== Aim of the task ==
Starting at the line with "You are a computer-use agent. This", return every line through the final one of the data, word for word. Pictures stay out.

== Records ==
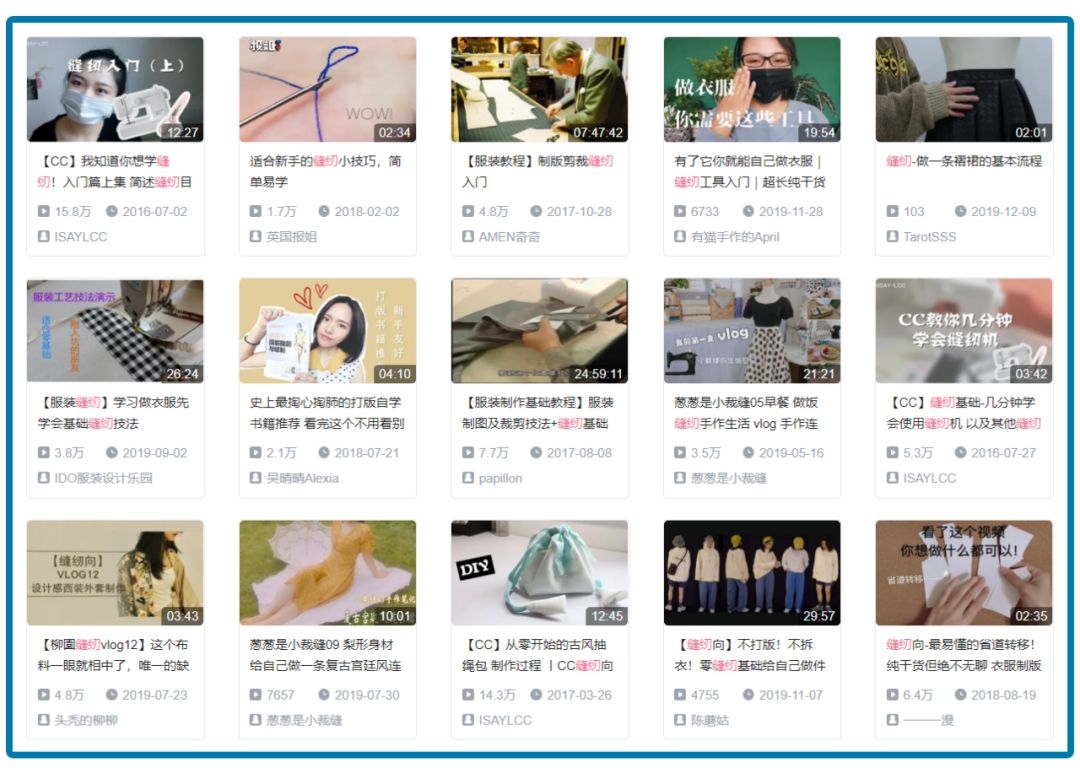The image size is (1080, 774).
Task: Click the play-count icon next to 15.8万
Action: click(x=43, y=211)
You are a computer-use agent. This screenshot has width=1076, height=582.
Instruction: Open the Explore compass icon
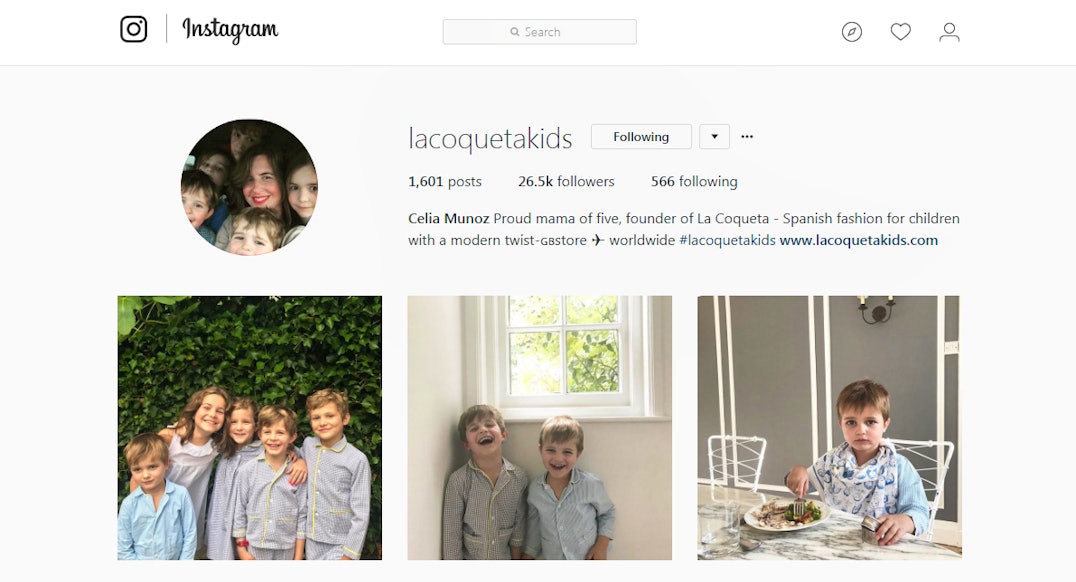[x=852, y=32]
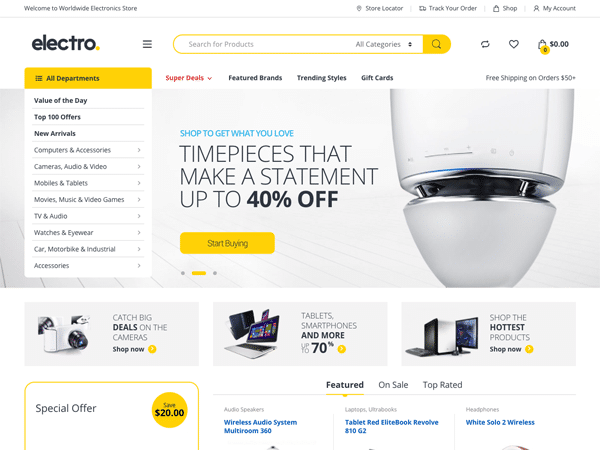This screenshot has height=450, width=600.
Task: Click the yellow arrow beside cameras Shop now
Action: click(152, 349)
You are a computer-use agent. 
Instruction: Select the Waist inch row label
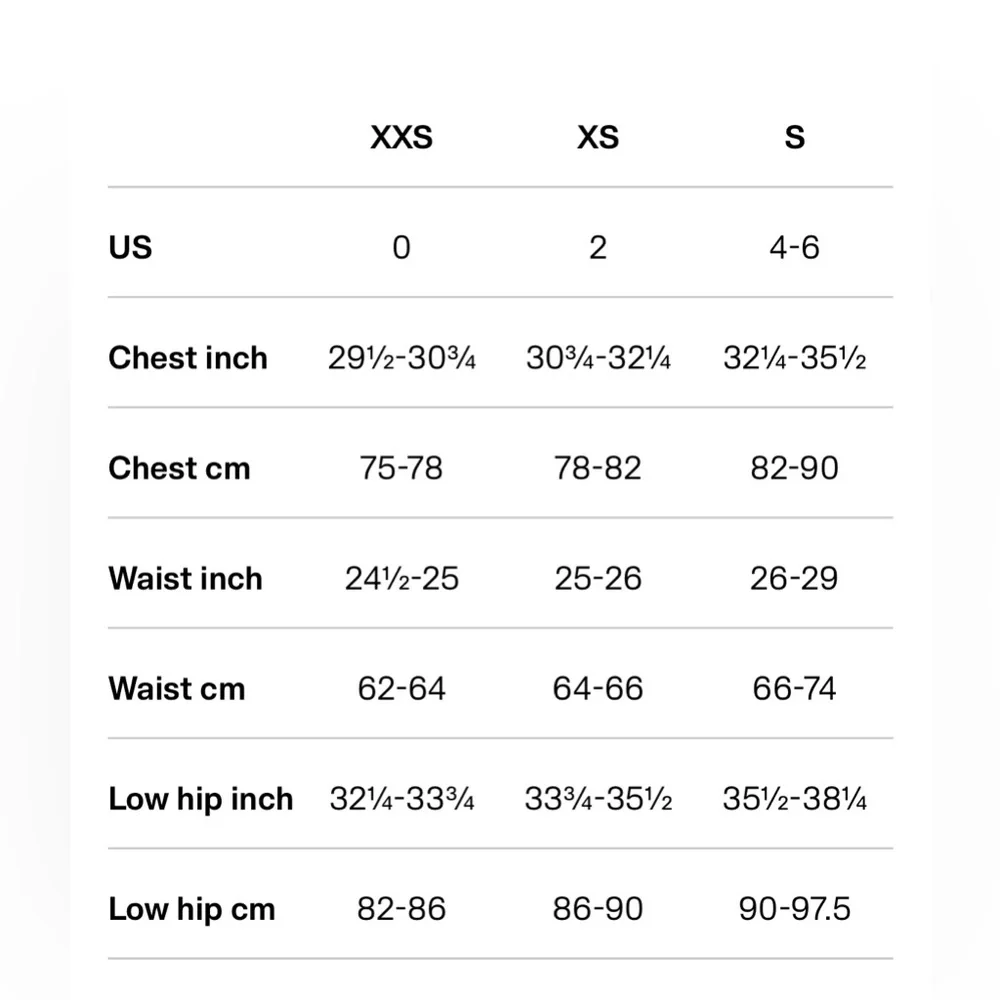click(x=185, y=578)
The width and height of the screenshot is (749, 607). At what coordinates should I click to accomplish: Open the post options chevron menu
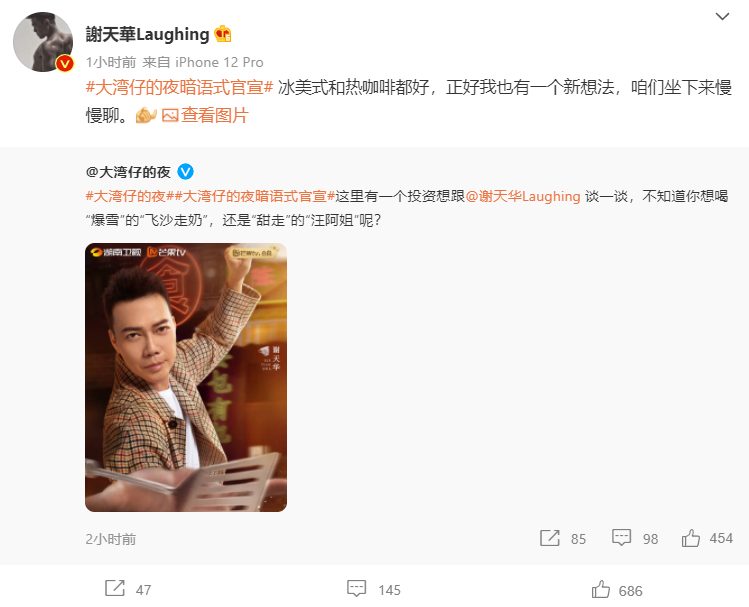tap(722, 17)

== Task result ==
You are a computer-use agent. This screenshot has width=1076, height=582.
Instruction: Open the Explore compass icon
[x=852, y=32]
This screenshot has height=450, width=600.
Task: Click the yellow arrow beside cameras Shop now
Action: click(152, 349)
You are a computer-use agent. 
Instruction: Select the Waist inch row label
click(x=185, y=578)
The width and height of the screenshot is (749, 607). At what coordinates should I click to accomplish: Open the post options chevron menu
tap(722, 17)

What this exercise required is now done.